Diana Catton – A ‘Software Fiasco’

This story is over

I was astounded to read that the reason so many positive cases of coronavirus were missed off the statistics recently was because outdated software was being used. What?

Data was being uploaded to the national statistics in comma separated value (.csv) format to .xls Excel spreadsheet templates before finally being input to the Public Health England database. Why?
Why indeed.

In this day of far more modern software, why weren’t people uploading their .csv files directly to the cloud and having the data validated before it was incorporated into the main database?

If they have to use Excel, why were they using the far older .xls format rather than .xlsx? It was explained that this was to cover the fact that many people are still using legacy software (ignoring the fact that most data were submitted in .csv format). The .xls format was last used (google it) by Microsoft Office version 2003 – so why are Public Health England using such old software? The .xlsx format was introduced with Microsoft Excel 2007, and let me see, all versions of Excel prior to and including 2010 are no longer supported by Microsoft. Mainstream support for Office 2010 ended on 13 October, on Ada Lovelace Day – a prominent mathematician and early computing pioneer. Users can update to Office 2019, or move to Microsoft 365 , but may find that their legacy software does not work on it.

So, versions of Office up to 2010 no longer get security patches, and this means they are vulnerable to attack from malware of all kinds.
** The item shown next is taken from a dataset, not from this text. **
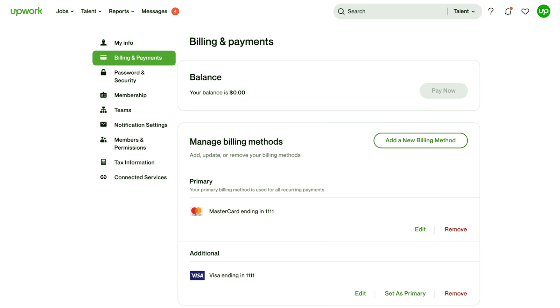Viewport: 560px width, 308px height.
Task: Click the Upwork logo
Action: click(x=26, y=11)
However, to get back to the missing cases and why they were missed – 15,841 cases between 25 September and 2 October were not uploaded to the government figures, and this was not noticed for several days.
The further consequence of this is that the contacts for all those people were also missed by the Test and Trace operation; and working on the average number of contacts per person, this would be about 50,000 people. With an R rate of about 1.2 that could mean an extra 60,000 cases of coronavirus in the first pass, who would not be offered tests so they could then go on to infect another 1.2 people each and those another 1.2 people each – a geometrical progression.

Public Health England (PHE) receive the data in .csv format, which has no maximum file size. When PHE put the results into Excel, almost 16,000 cases were dropped because the old version of Excel had reached its maximum number of rows. Actually, Excel does warn you when it reaches the limit and asks whether you want to proceed, but maybe nobody was looking at the screen just then. So the extra figures were dropped because there was nowhere for them to go!
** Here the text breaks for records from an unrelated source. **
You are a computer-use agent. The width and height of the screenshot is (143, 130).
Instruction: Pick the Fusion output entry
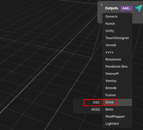click(117, 95)
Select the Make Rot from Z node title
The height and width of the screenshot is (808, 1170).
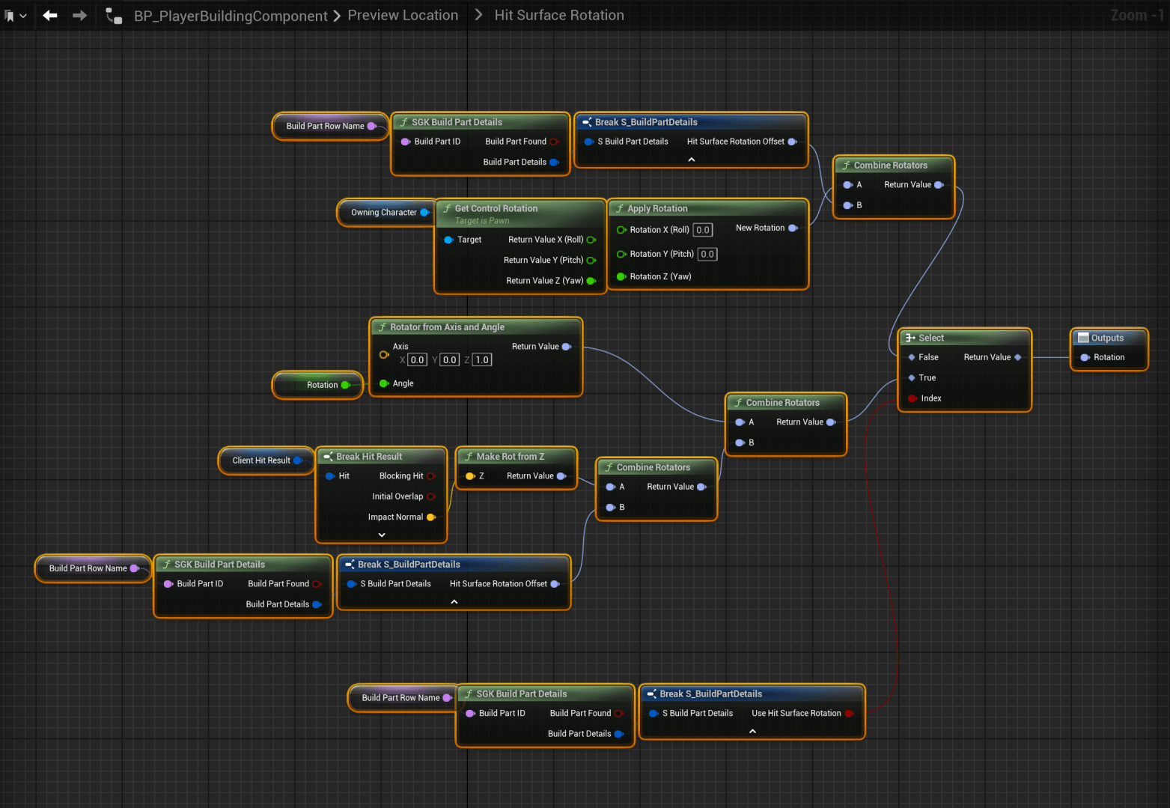click(510, 456)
The .xls format has 65,536 rows and the .xlsx format a little over a million, although this can be got around using various means including Data Model, which stores the excess data in the computer memory rather than in spreadsheet cells.
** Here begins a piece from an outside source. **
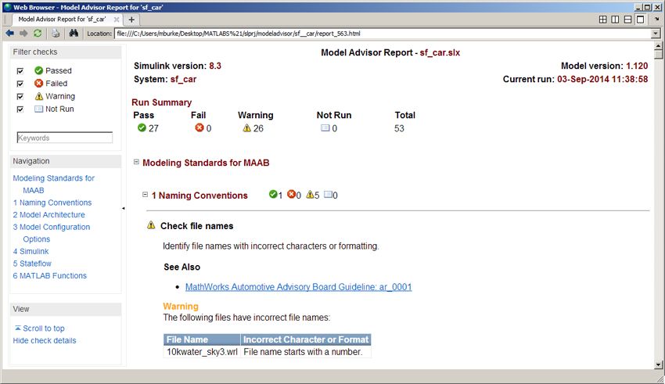Tile browser panes in grid layout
However, Excel really is not robust enough for really huge datasets and it has been shown in the past that multiple users of a spreadsheet can corrupt the data very easily because it is difficult to protect adequately. Large datasets should really be held in a database with masks on the input cells so that only data in the correct format goes into each cell and only the correct cells can be accessed. A .csv file with one comma missing for whatever reason could really mess up an old version Excel spreadsheet by importing data into the wrong columns. The possibilities are endless!

I shall leave you to draw your own conclusions about the capability of our public organisations.